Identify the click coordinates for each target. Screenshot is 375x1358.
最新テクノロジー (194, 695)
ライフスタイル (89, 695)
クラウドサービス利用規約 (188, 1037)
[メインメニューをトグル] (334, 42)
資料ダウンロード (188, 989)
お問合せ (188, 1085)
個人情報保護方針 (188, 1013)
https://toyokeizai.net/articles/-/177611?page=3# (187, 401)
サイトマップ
* * *
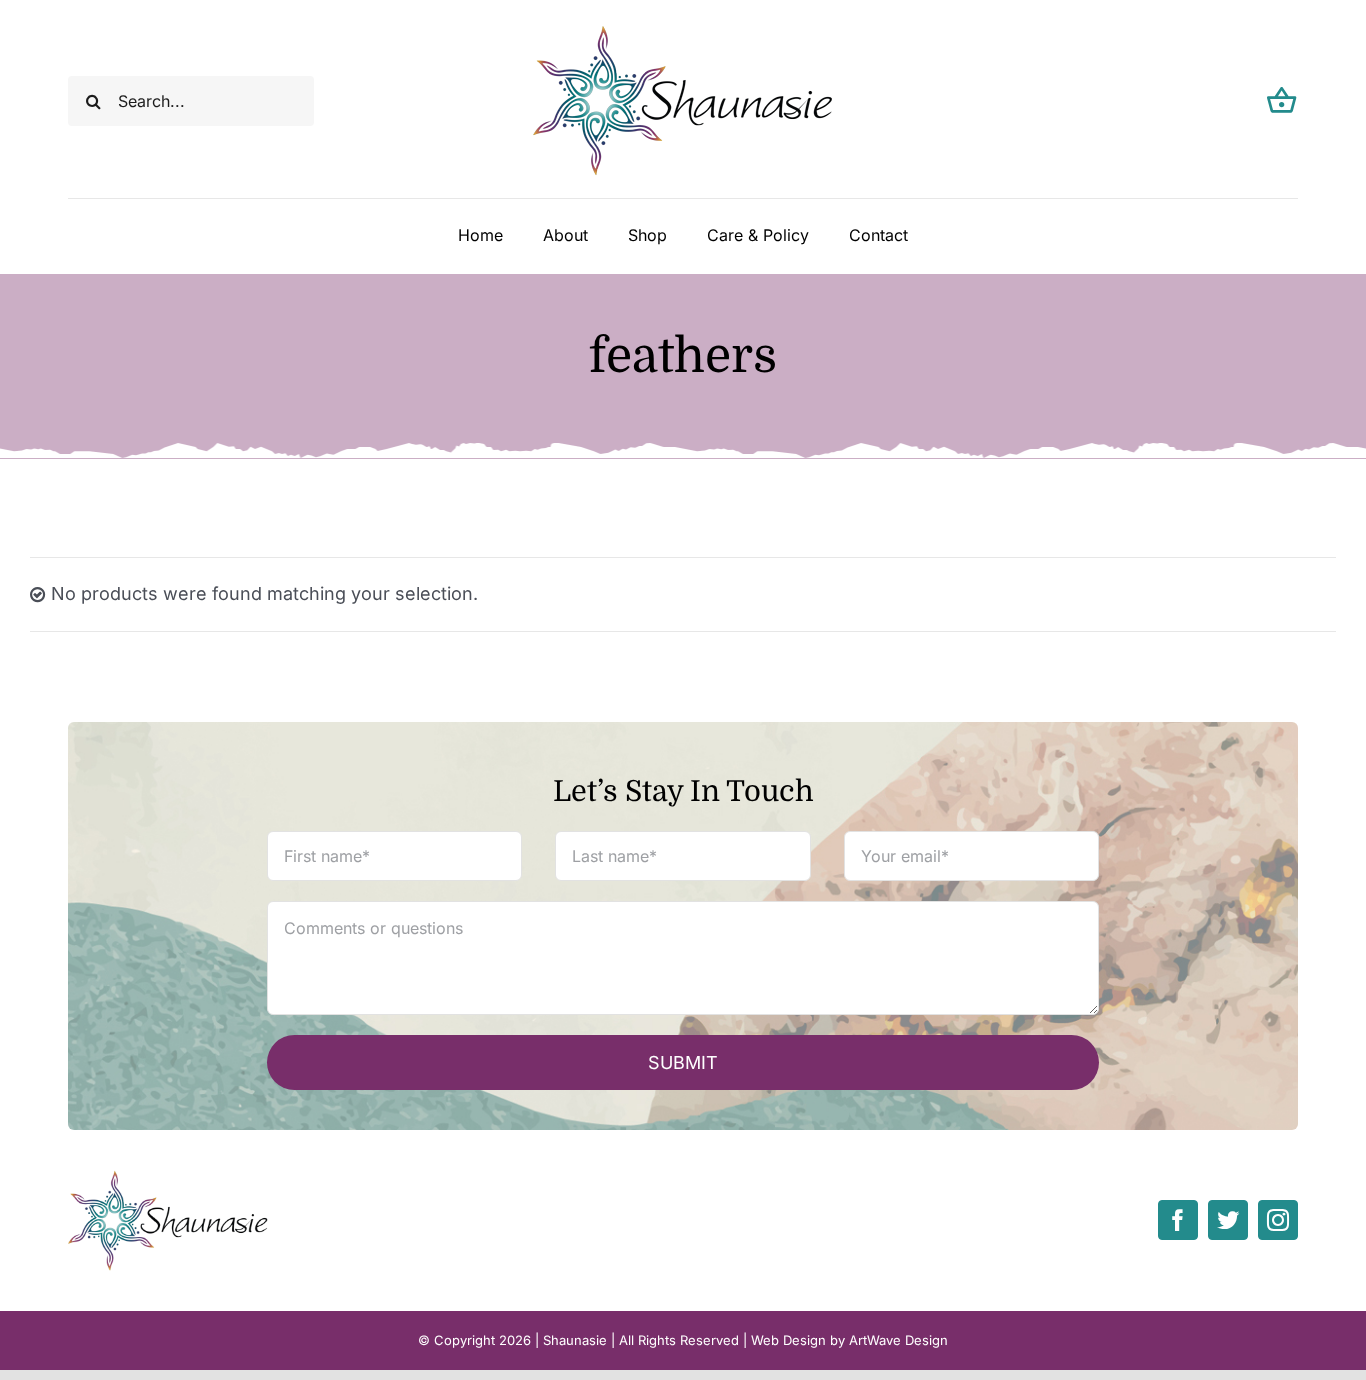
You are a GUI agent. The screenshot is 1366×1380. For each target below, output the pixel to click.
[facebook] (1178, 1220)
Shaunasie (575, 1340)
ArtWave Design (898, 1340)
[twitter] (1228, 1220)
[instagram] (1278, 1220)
* * *
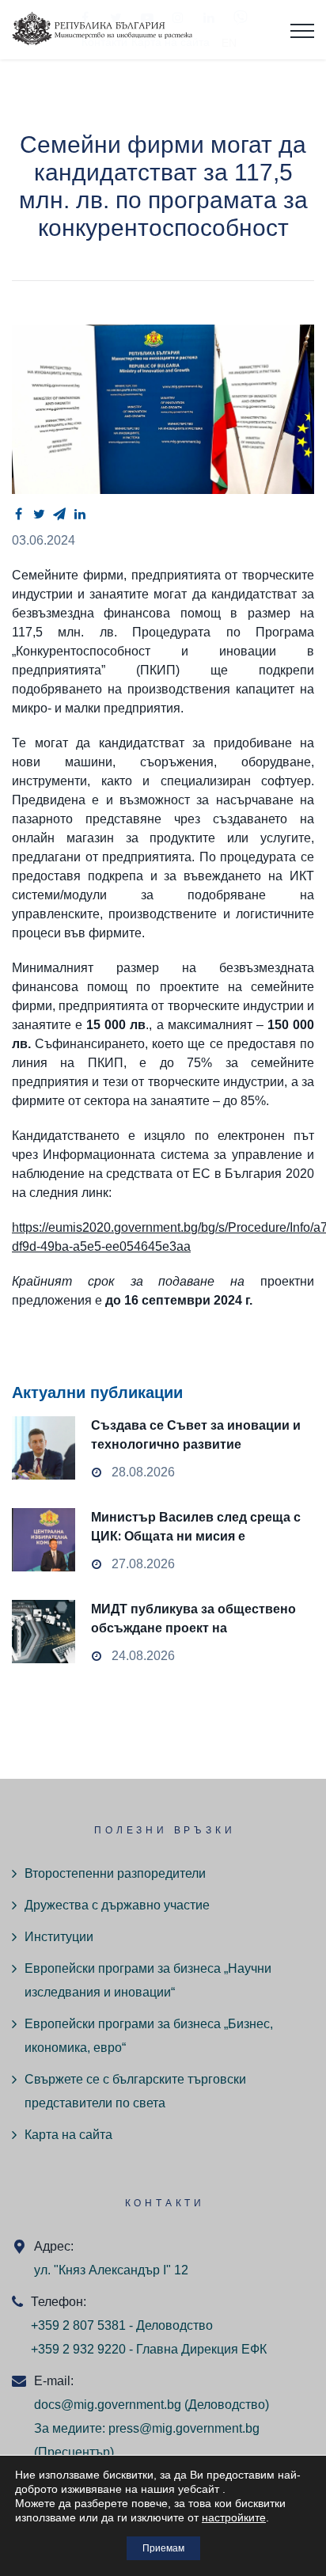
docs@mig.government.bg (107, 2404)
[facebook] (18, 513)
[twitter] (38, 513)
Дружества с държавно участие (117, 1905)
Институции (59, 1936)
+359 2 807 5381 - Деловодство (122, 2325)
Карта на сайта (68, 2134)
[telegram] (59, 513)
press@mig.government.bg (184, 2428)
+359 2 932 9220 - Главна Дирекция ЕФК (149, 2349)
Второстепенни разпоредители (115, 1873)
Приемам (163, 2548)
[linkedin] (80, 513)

- What you have to do:
Give only the number of lines in the entries above that hold the string "target".

- Task answer:
2